Nouz’ôtres, dans les Laurentides, on a bien d’autres chats à fouetter : « Réussiront-on la réssuscitation de notre planète ? » n’est qu’un exemple des questions publiques soutenues par nos fonds culturels.

mardi 12 janvier 2010

Les fausses sceptiques (1)

(1) Le féminin comporte évidemment le masculin, selon la renversante formule.

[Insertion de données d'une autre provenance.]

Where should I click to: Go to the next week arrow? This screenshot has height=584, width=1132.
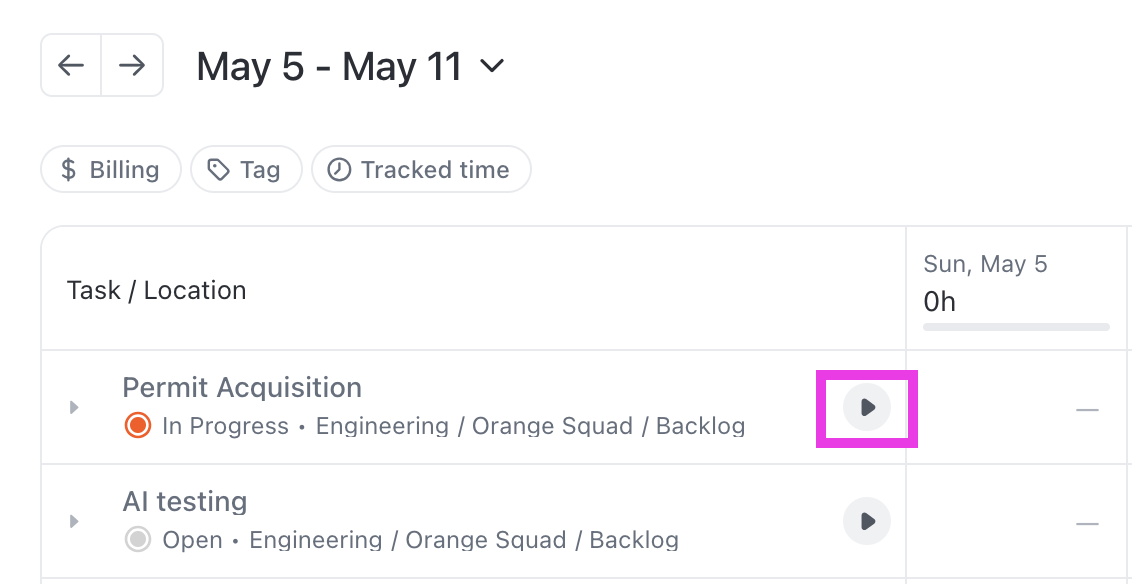pyautogui.click(x=132, y=66)
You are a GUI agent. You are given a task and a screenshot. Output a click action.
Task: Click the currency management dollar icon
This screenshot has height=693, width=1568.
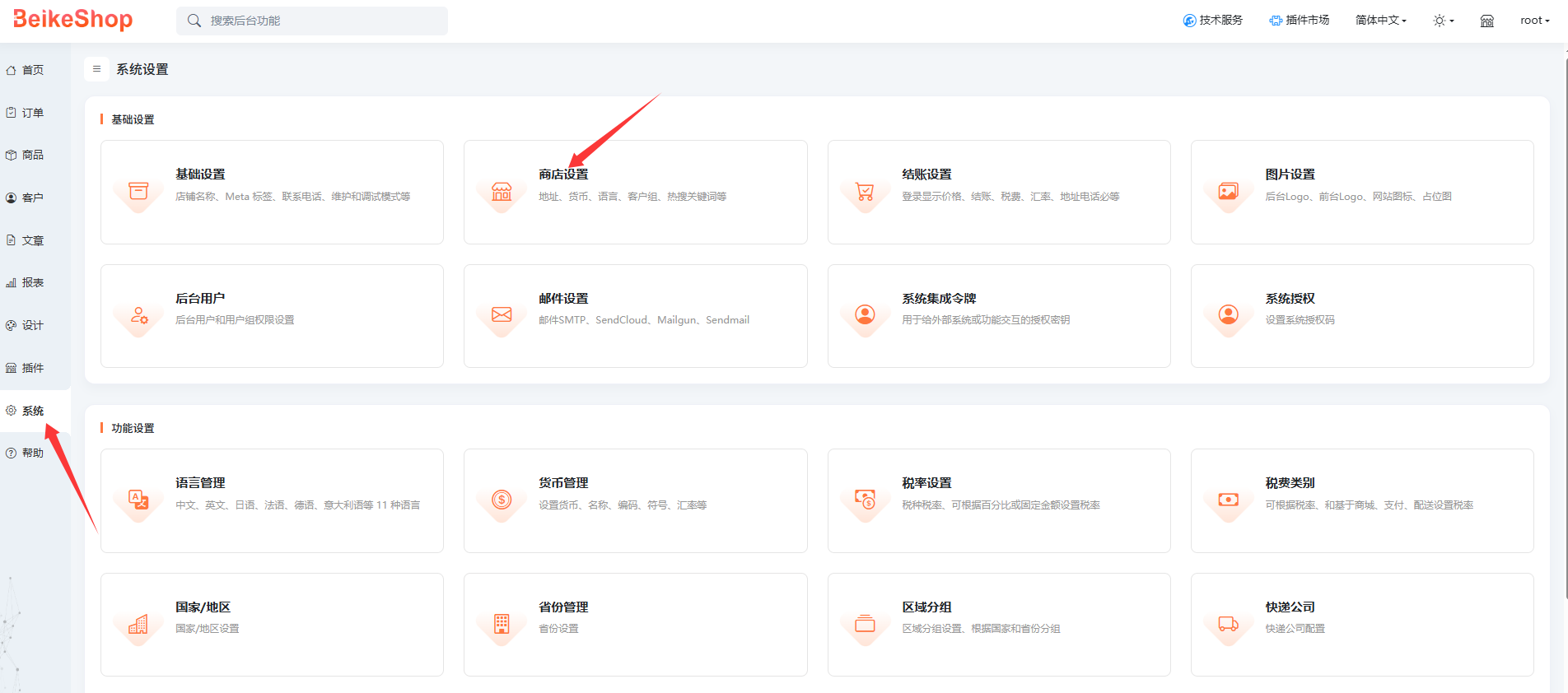pos(502,500)
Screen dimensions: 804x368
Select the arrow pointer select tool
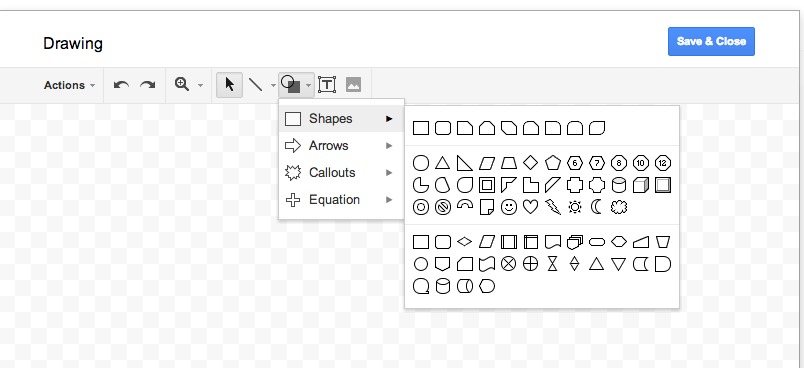[230, 85]
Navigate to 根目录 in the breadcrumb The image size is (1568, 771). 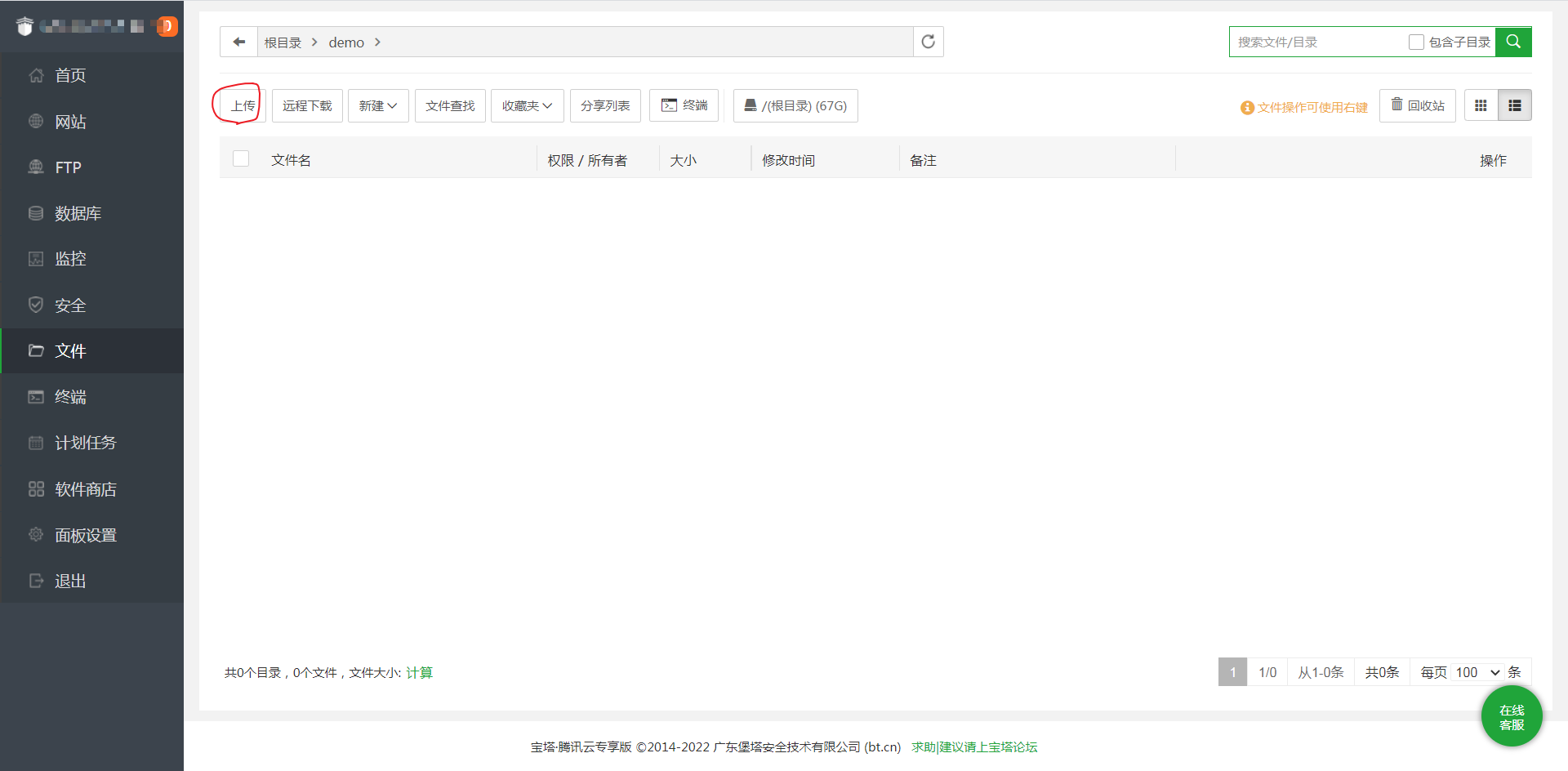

Elles feignent de douter de leurs choix de société et, pour soulager leur conscience collective, elles expulsent leur verdict par une grosse commission, pressée de passer dans le moule. Elles collectent la matière de M. et Mme Toulemonde, la brassent et la reversent plus ou moins clairement dans le pot aux roses ou dans le caniveau. Imbues de faux-semblants de démocratie, bardées de règlementeries aux relents démagogues, elles exhalent des valeurs nauséabondes : « Il en faut pour tout-à-les-goûts. » Et de s’abaisser pour ratisser large, et de patauger dans une moyenne basse car paraître trop savant ou trop éduqué serait une tare puante. On ne veut pas choquer son monde en le mettant mal à l’aise; il a tendance à se sous-estimer - le monde - il faut le laisser stagner, c’est plus facile pour régner. Il y en a même qui appellent ça du respect. C’est qu’ils deviendraient ingouvernables - les sujets - s’ils étaient éduqués; ils pourraient se rebiffer, s’apercevoir qu’on les a bernés, escroqués, méprisés. De petites ambitions avec de petites règles bien plates c’est plus confortable pour contenir le tout, non pas dans la noirceur (ha ha on en est sorti !) mais dans une grisaille sans lendemain. On patchwork en culture comme sur les routes : on bouche un trou par icit, un autre par lo. Vue d’ensemble, regroupement de forces et de fonds, vision de développement : rien de tout cela ! Que nous soyons derniers de classe, qui s’en préoccupe ? Sûrement pas celui qui – quoi qu’il fasse - reçoit son salaire tous les mois. À chacun son clocher, son réseau, sa balle de golf…bla-bla-bla…et tous en rang d’oignons, les pieds dans le lisier, le dentier sur la photo.